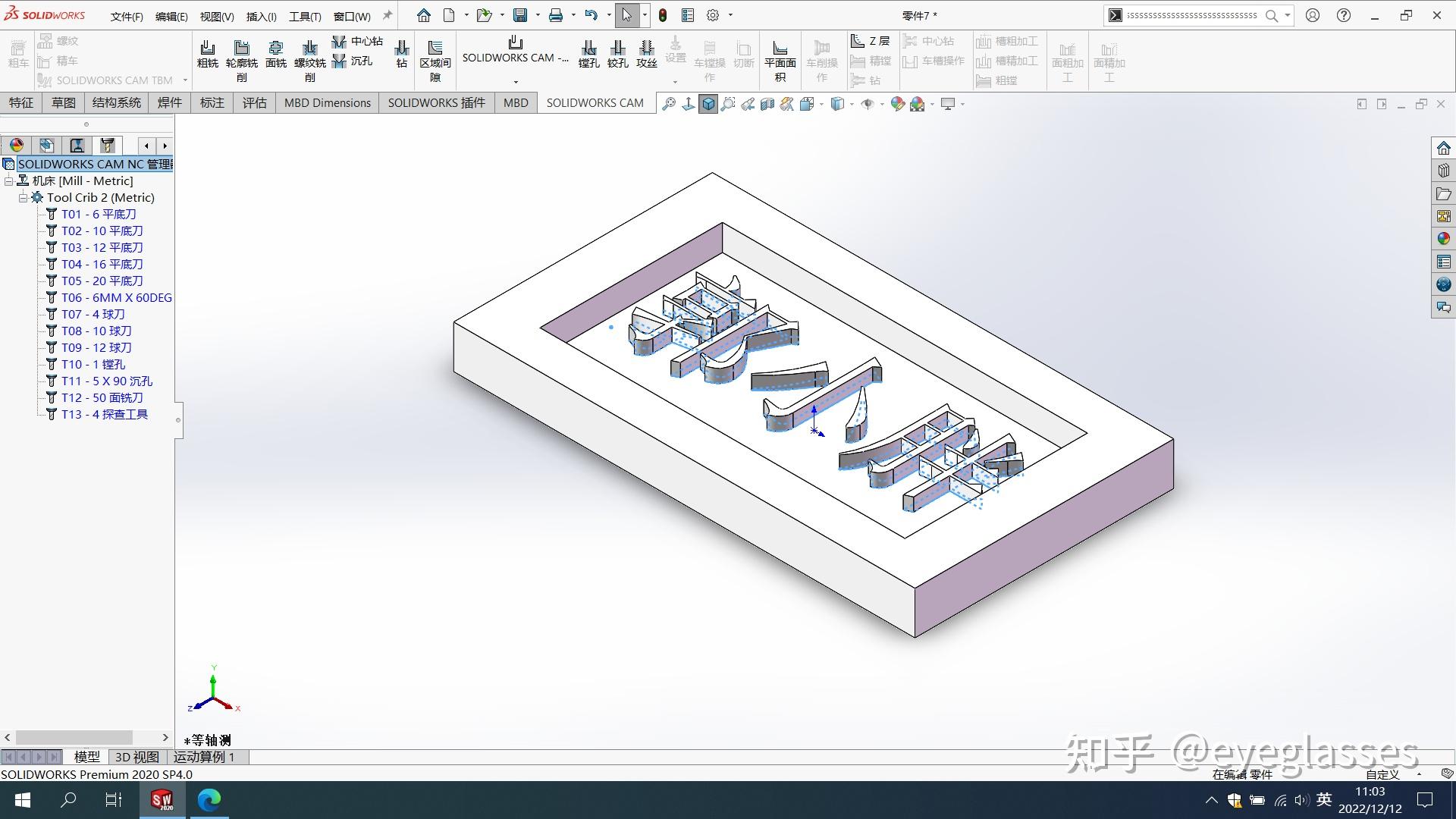Toggle the select arrow tool
The image size is (1456, 819).
click(x=626, y=15)
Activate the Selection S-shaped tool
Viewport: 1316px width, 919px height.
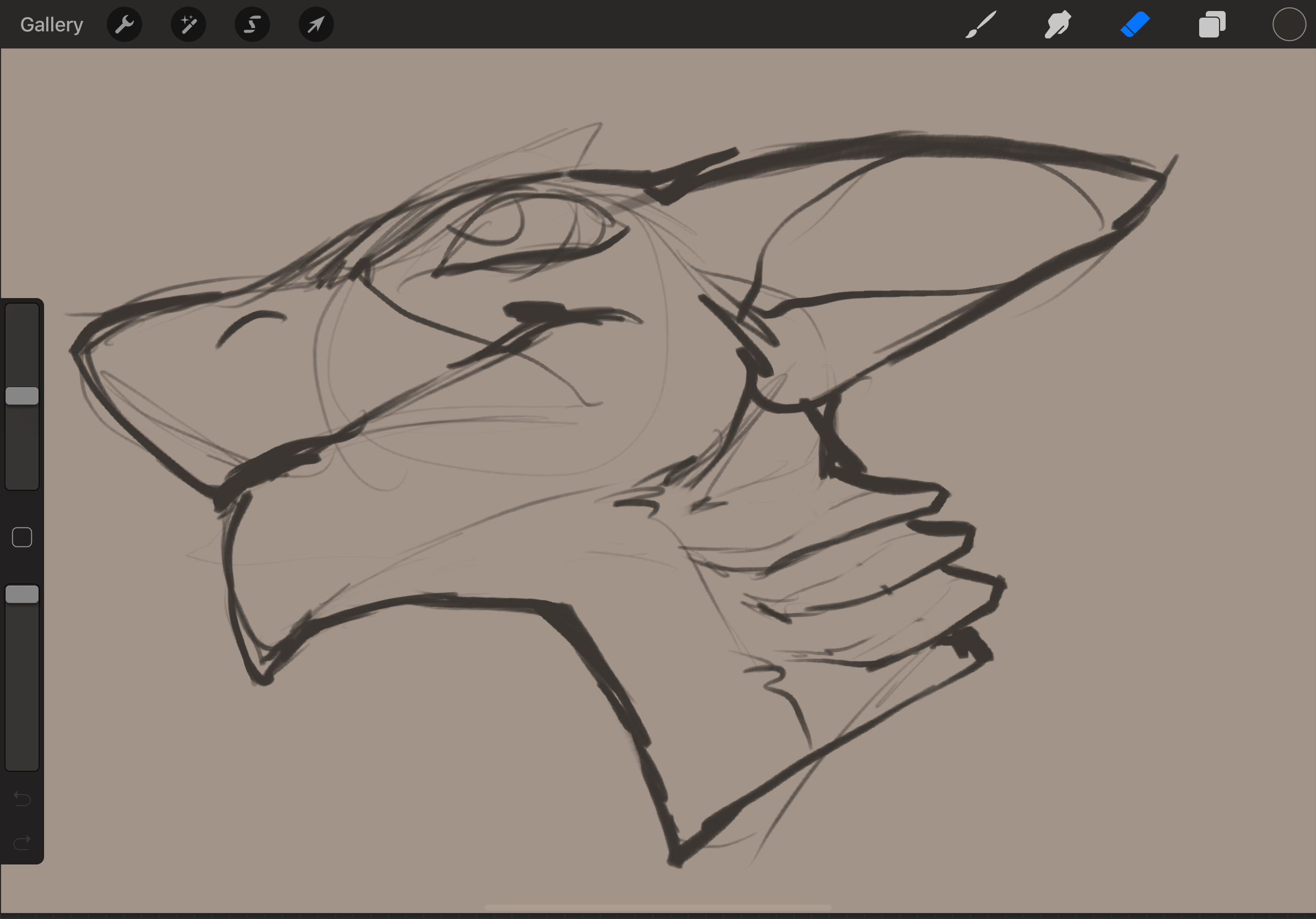click(252, 25)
◆ ◆ ◆ ◆ ◆
• **What the task asks**:
Starting at the line that contains "Activate the Selection S-shaped tool", reproduce exactly and only the lines through the end of the entries above, with the pictures excluded.

• **Answer to the problem**:
Activate the Selection S-shaped tool
Viewport: 1316px width, 919px height.
click(252, 25)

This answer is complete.